National Information Standards Organization (Q1508447) are maintaining a number of information standards that are relevant in the United States as well as internationally. Wikidata has very patchy coverage in this area, so I thought proposing a dedicated property is a good way to get things started into a more systematic direction. However, I am not clear yet how best to handle

  • the modifiers like Z39.96-2019 or Z39.88-2004 [R2010], which refer to documents about the standards that essentially define a particular version (or even draft) of the standard
 => NISO Response: NISO standards follow the following designation strucutre: 
    <Z39.> indicates a US National standard published by NISO (Committee Z39) - 
    <XXX> the number of the standard, which is assigned sequentially as new standards are developed.  Not all standards are published and some standards are withdrawn.  Numbers are not reused.
    <(-YYYY)> indicates the year of approval and are therefore critical to understanding of which version is being referenced. If the qualifier is missing, the last version is understood to be the referent.  

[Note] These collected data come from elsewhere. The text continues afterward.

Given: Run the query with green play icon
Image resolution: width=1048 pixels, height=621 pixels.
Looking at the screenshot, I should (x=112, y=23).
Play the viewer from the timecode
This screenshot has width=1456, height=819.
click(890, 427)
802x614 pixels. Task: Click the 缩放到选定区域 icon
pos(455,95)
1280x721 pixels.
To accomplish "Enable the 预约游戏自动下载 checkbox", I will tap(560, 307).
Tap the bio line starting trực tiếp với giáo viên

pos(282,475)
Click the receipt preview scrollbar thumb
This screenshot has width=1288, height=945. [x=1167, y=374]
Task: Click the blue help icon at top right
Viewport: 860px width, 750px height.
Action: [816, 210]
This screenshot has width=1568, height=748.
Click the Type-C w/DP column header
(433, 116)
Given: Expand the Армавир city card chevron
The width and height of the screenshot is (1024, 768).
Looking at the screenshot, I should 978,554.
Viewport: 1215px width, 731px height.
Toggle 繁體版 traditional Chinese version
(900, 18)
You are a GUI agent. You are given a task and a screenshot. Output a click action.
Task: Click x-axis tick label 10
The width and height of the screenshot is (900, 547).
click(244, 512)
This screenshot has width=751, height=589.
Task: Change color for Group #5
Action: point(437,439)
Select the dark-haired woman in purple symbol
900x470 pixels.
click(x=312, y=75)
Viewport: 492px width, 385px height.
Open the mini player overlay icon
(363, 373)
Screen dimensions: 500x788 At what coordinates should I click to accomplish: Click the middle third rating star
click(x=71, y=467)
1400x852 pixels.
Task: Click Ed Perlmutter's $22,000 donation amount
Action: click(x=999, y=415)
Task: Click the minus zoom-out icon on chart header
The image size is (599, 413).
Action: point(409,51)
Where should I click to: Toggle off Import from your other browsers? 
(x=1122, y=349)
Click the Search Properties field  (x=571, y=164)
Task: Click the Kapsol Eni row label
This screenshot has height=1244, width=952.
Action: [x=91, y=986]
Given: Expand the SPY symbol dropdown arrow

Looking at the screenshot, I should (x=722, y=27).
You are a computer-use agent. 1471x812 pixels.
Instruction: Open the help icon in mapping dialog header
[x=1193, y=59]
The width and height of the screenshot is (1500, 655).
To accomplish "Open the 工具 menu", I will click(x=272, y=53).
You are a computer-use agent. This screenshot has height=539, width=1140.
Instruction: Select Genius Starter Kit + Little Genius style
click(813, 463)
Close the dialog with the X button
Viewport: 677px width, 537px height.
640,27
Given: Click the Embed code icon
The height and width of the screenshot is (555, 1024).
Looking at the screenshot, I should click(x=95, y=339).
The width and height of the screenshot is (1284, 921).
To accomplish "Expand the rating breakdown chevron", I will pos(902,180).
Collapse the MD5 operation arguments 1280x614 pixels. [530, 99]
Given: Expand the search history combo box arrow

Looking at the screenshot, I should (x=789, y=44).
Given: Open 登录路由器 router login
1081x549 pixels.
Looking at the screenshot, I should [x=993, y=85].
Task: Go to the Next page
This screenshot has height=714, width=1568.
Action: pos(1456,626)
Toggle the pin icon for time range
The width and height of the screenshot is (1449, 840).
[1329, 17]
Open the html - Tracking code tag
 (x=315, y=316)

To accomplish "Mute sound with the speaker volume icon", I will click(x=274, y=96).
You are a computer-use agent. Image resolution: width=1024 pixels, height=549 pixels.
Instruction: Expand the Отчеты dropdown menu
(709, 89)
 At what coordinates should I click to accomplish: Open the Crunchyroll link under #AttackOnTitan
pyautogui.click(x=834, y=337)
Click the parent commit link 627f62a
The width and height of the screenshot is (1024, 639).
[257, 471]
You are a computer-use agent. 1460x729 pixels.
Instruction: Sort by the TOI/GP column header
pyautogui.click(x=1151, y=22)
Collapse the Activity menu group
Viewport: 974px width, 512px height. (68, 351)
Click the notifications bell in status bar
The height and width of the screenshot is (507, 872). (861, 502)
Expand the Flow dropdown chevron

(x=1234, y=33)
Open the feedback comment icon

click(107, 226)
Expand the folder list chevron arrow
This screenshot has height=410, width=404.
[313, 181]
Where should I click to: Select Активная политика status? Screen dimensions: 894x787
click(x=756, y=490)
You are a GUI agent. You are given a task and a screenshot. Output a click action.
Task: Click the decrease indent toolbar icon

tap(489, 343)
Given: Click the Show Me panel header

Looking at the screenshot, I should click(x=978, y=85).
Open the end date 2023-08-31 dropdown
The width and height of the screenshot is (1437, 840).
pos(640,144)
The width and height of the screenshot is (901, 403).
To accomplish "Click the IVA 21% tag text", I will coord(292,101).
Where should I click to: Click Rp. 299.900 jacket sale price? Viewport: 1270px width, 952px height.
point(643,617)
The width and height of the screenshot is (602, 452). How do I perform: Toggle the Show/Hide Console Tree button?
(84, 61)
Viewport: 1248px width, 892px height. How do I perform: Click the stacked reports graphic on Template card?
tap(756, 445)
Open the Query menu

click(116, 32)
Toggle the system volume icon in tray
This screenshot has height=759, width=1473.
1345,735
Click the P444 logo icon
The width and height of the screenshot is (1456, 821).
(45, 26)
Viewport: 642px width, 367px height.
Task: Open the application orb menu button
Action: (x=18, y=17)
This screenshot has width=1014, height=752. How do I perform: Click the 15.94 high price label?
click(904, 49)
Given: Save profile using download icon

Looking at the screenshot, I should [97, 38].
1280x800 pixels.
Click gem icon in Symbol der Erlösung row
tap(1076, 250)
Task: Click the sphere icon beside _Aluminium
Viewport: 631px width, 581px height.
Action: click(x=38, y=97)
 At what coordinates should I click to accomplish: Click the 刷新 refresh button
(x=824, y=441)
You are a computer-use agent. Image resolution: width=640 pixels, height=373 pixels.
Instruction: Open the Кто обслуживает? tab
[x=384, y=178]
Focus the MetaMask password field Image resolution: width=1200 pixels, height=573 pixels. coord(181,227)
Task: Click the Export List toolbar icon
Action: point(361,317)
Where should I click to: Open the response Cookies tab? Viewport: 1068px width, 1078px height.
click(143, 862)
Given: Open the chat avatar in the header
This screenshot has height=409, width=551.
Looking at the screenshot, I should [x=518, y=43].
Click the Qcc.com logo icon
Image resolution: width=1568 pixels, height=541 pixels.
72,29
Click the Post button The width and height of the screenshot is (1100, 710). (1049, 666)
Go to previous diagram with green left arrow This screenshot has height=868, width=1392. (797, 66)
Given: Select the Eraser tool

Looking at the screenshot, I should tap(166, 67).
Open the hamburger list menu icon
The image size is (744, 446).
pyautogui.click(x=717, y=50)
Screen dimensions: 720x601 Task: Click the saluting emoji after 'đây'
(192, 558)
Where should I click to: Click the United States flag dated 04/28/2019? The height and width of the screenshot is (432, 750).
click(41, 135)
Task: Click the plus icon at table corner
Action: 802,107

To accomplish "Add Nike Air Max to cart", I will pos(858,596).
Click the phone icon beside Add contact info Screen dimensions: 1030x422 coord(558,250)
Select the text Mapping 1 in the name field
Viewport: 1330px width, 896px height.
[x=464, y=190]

A number of NISO standards have been withdrawn and therefore a no longer available.

  • consequently, the range of allowed values or the necessity for qualifiers
 => NISO Response: The year qualifier is critical.  The [R20XX] is the year of reaffirmation, which is not required.
  • the lack of landing pages for these standards on the NISO website, which seems document-centric rather than built around the standards, which means that formatted URLs like https://www.niso.org/explore/search?keys=Z39.96-2019 would mostly work in practice but not in a consistent fashion across the website
 => NISO Response: We have identified this problem and will work to correct it. Please do not link to the NISO Search Engine: The structure of the URLS should be " https://www.niso.org/publications/Z39_<STANDARD_NUMBER>_<APPROVAL_YEAR> " although we acknowledge that it will take some time to clean up this structure (as of 2/2/21).  All NISO Standards are also assigned DOIs, which are also available for linking.  We will be producing a canonical landing page with linked data information later this spring for each standard (as well as those that have been withdrawn).


-- Daniel Mietchen (talk) 22:22, 2 January 2021 (UTC) -- Edited by Todd Carpenter, NISO 23:27, 2 February 2021 (UTC)[reply]

Discussion edit

  • Question. Not sure quite how to phrase this, but does ANSI/NISO embellish or innovate conceptually at all, such that there might not be a one-to-one correspondence between the ANSI/NISO identifier and the item to which it corresponds? For example, the result you linked for digital object identifier (Q25670) suggests that ANSI/NISO simply creates a unique identifier that corresponds directly to the DOI standard. But ISO standards (as far as I know) are sui generis, so that the ISO standard for "Unique digital document identification" would include DOIs but doesn't correspond one-to-one with it. Where do ANSI/NISO identifiers fit in here? AleatoryPonderings (talk) 18:17, 4 January 2021 (UTC)[reply]
  •   Support These are important standards, and deserve their own identifier. On AleatoryPonderings question, I believe Z39.84 is a formalization of the DOI standard as implemented by the organizations involved, so the identifier points to a document that specifies what a DOI is. ArthurPSmith (talk) 19:43, 4 January 2021 (UTC)[reply]
  => Some NISO standards are advanced as ISO standards.  These standards may change as part of the ISO standardization process and, if approved by ISO, receive their own ISO designation.  For example ANSI/NISO Z39.84 (now withdrawn by NISO) is currently published as ISO 26324:2012 Information and documentation — Digital object identifier system.